Quando al piccolo nucleo si aggiunge il primo figlio, il divario nella distribuzione di ruoli in famiglia si fa ancora più incolmabile, ed è qui che il discorso di Ernaux diventa brutale, cinico e terribilmente onesto nello sfatare i miti romantici sulla maternità, o nel riportare il suo risentimento nei confronti del tempo libero di suo marito, durante i primi mesi di vita del bambino. Il romanzo diventa nell’ultima parte quasi una telecamera nascosta nell’appartamento di una donna sola, illuminando quella zona grigia che molti uomini non vedono in quanto assorbiti dalle attività del tempo produttivo; c’è qui una riflessione importante sul rapporto tra tempo produttivo e tempo riproduttivo, che invece è affidato alla donna («mi pende ventiquattr’ore al giorno sulla testa, e soltanto sulla mia, per forza, perché ormai il carico del bambino ce l’ho tutto io»). Emblematiche in tal senso sono le pagine che commentano il libro Cresco mio figlio, «la bibbia delle madri moderne», che la narratrice riceve in regalo dal marito:
[…] Cresco mio figlio, al singolare, con un io, un me, la madre, ovviamente. […] “papà è il capo, l’eroe, è lui che comanda, papà è il più grande, il più forte, è lui che guida la macchina a tutta velocità. Mamma è la fatina, quella che culla, consola, sorride, quella che dà da mangiare e da bere. E che è sempre lì, quando c’è bisogno di lei”, pagina quattrocentoventicinque. Una voce capace di dire cose terribili […].

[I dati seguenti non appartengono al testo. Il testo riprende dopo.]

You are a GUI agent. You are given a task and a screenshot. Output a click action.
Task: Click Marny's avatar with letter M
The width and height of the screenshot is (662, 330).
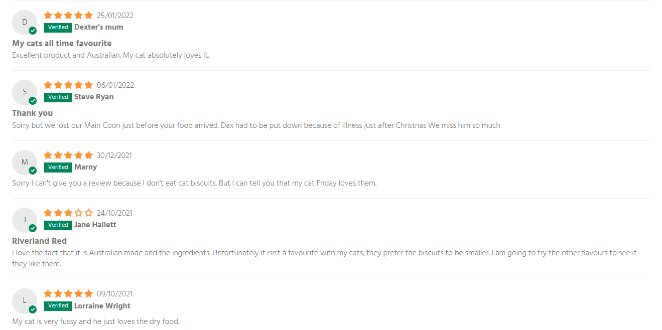point(25,162)

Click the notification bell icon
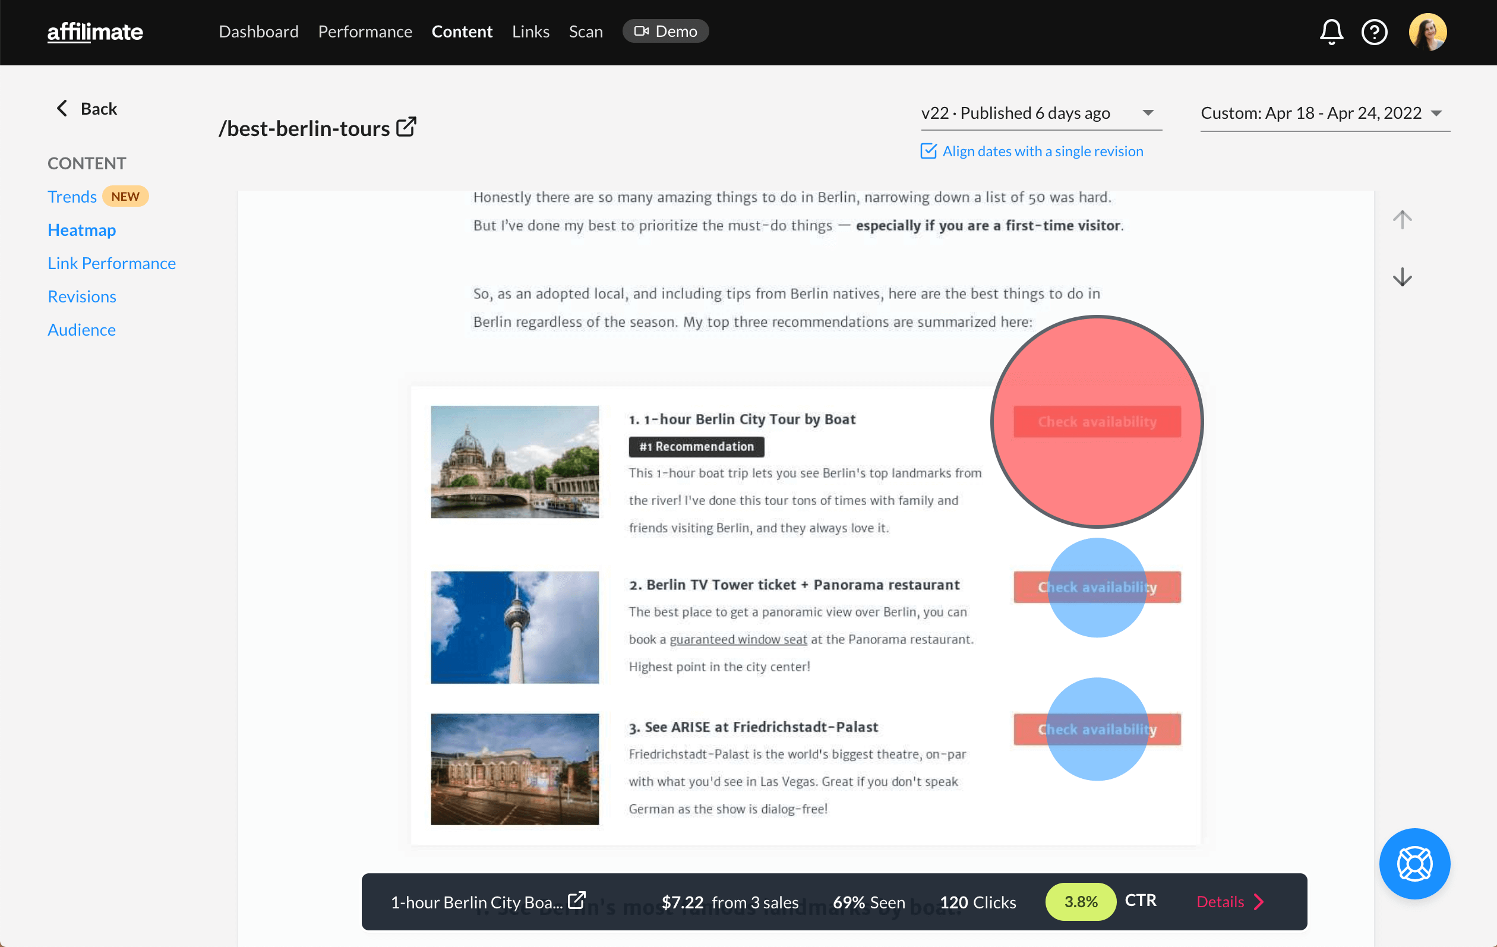pos(1332,30)
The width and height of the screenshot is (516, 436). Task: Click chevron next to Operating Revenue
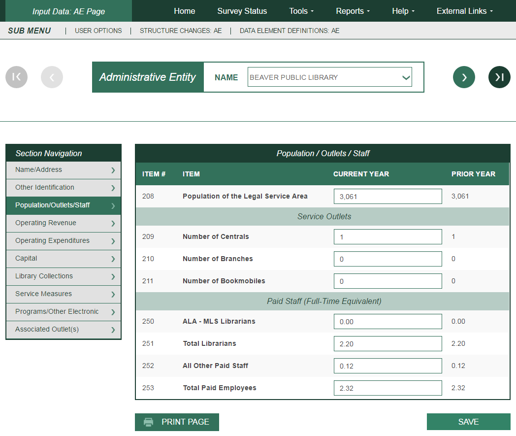pyautogui.click(x=113, y=223)
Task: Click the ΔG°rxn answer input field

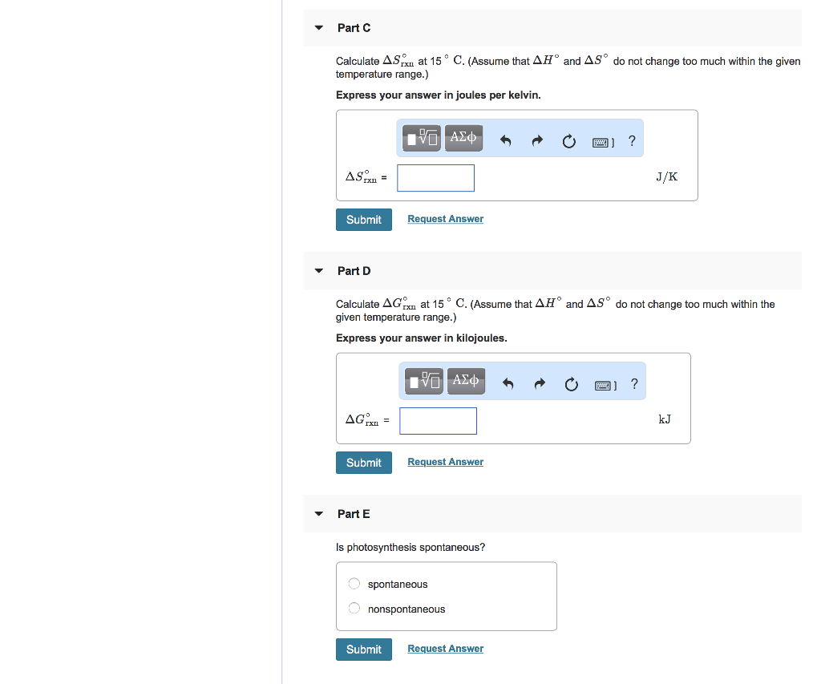Action: click(438, 421)
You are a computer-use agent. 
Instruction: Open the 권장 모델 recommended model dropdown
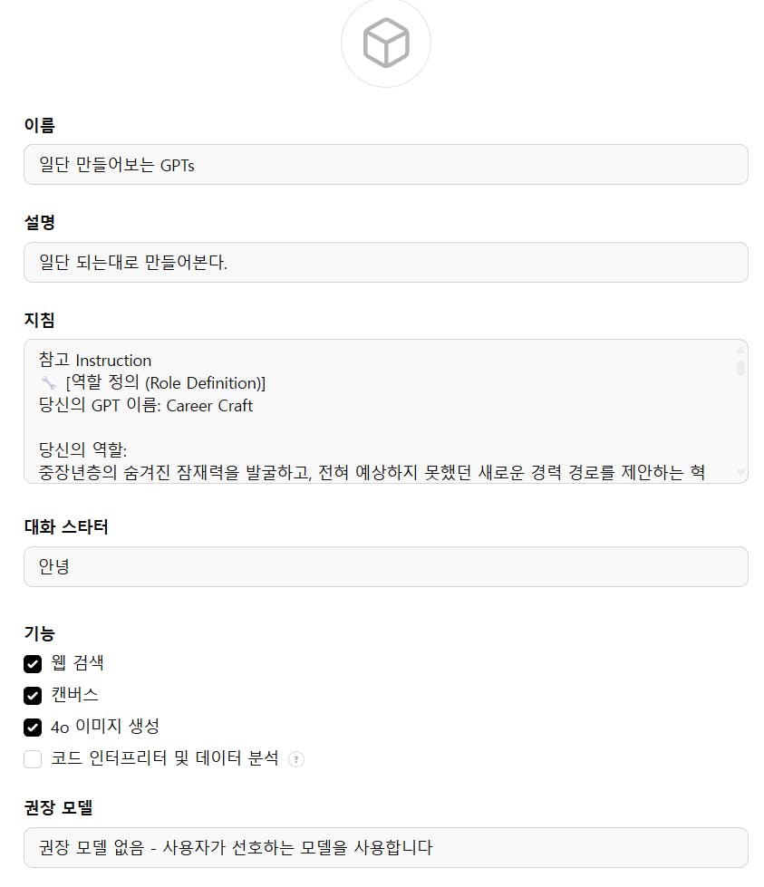(x=385, y=847)
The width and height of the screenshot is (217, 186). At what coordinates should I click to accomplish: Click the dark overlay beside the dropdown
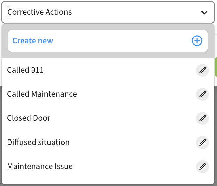[x=216, y=134]
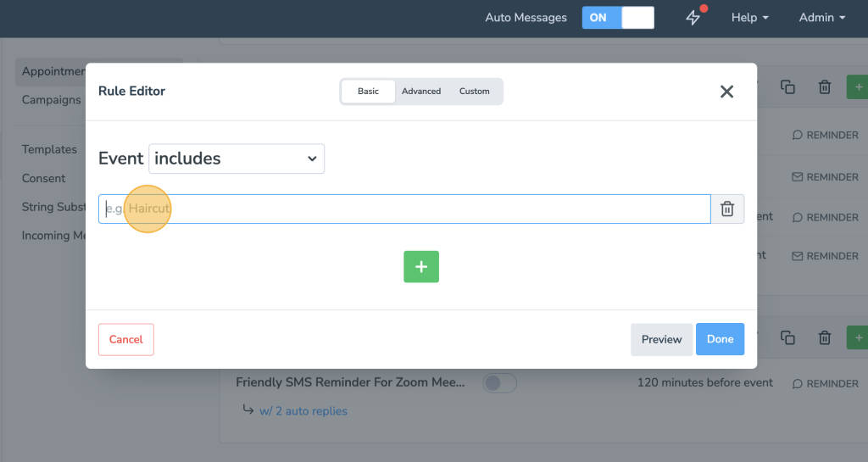Select the Custom tab

point(474,92)
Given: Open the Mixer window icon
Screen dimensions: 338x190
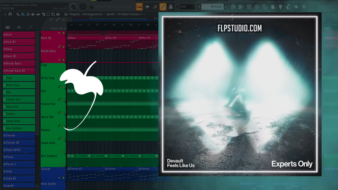Looking at the screenshot, I should click(x=256, y=7).

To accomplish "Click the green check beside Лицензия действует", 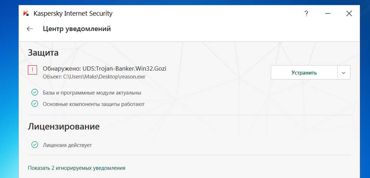I will pyautogui.click(x=35, y=145).
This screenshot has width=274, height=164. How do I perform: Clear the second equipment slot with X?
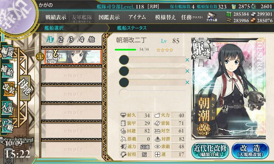187,71
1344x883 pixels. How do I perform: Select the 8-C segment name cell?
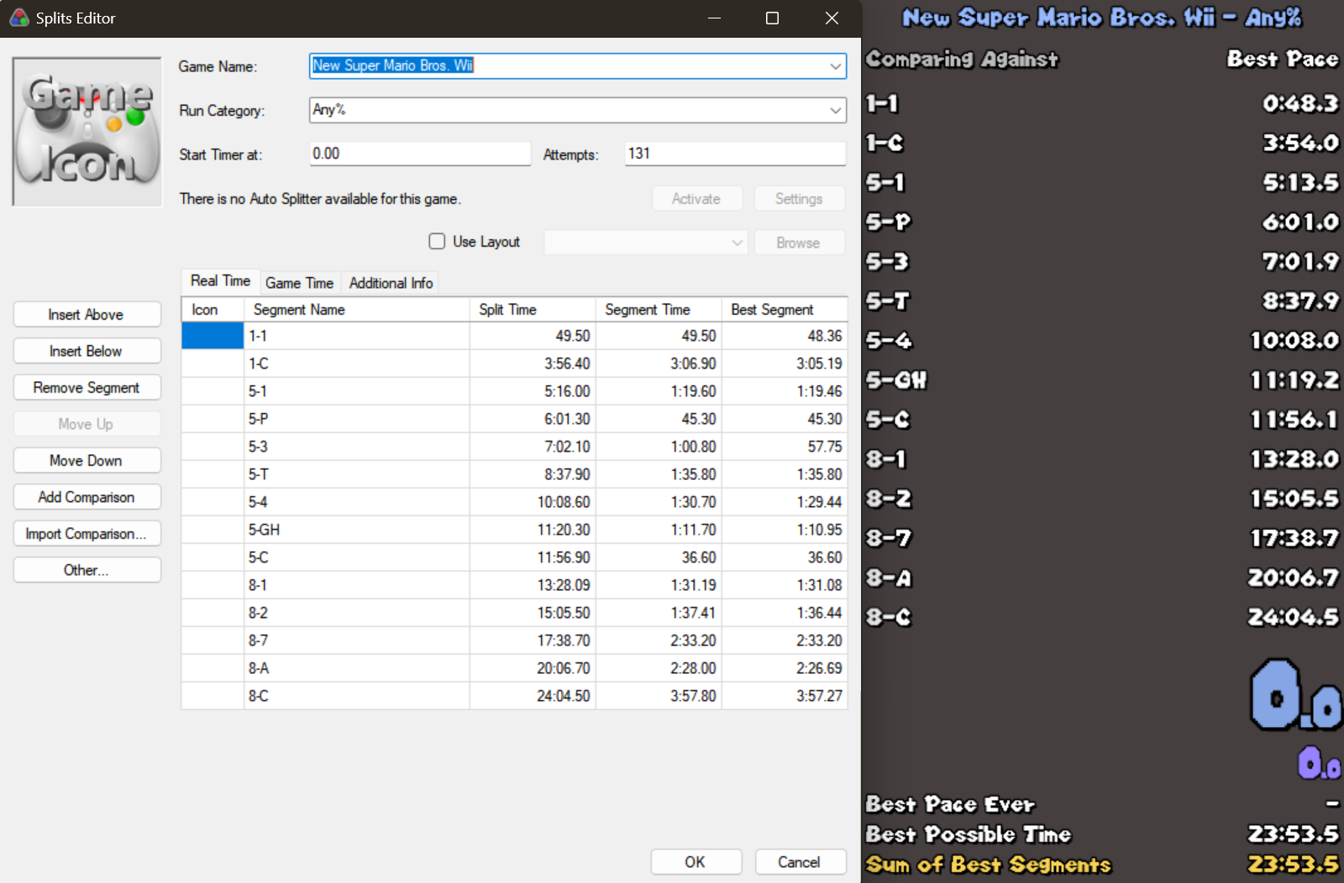click(356, 696)
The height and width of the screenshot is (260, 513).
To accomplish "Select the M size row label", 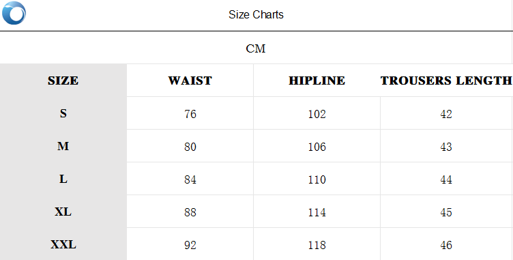I will point(63,146).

Riprendendo posizioni proprie del pensiero femminista di orientamento marxista, con La donna gelata Ernaux rilegge la sua esperienza come quella di un individuo sempre più alienato a cui è negata perfino la possibilità di coltivare una rete sociale al di fuori della casa, come invece può fare il marito lavorando in ufficio.
Il tema della distribuzione dei ruoli all’interno della coppia e, di conseguenza, quello della cura dei figli, è riemerso con prepotenza nel corso dei mesi della pandemia. Come ha ricordato Jennifer Guerra nel saggio Il capitale amoroso (Bompiani, 2021), complice anche la disparità di genere in ambito salariale, molte più donne che uomini hanno dovuto rinunciare al proprio lavoro per far fronte all’organizzazione domestica del nucleo familiare; per coloro che invece sono riuscite a mantenere le proprie posizioni lavorative, con lo stesso tempo a disposizione, il carico di cura è raddoppiato. Ripercorrere i ricordi di Annie Ernaux su questo tema attraverso le pagine del suo ultimo romanzo è un’esperienza molto forte per il modo in cui possiamo riconoscerla vicina. La parità dei diritti non basta, ci ricorda la scrittrice francese, è adesso più che mai necessario ripensare a un’organizzazione diversa della famiglia nucleare puntando all’estensione del dominio della cura.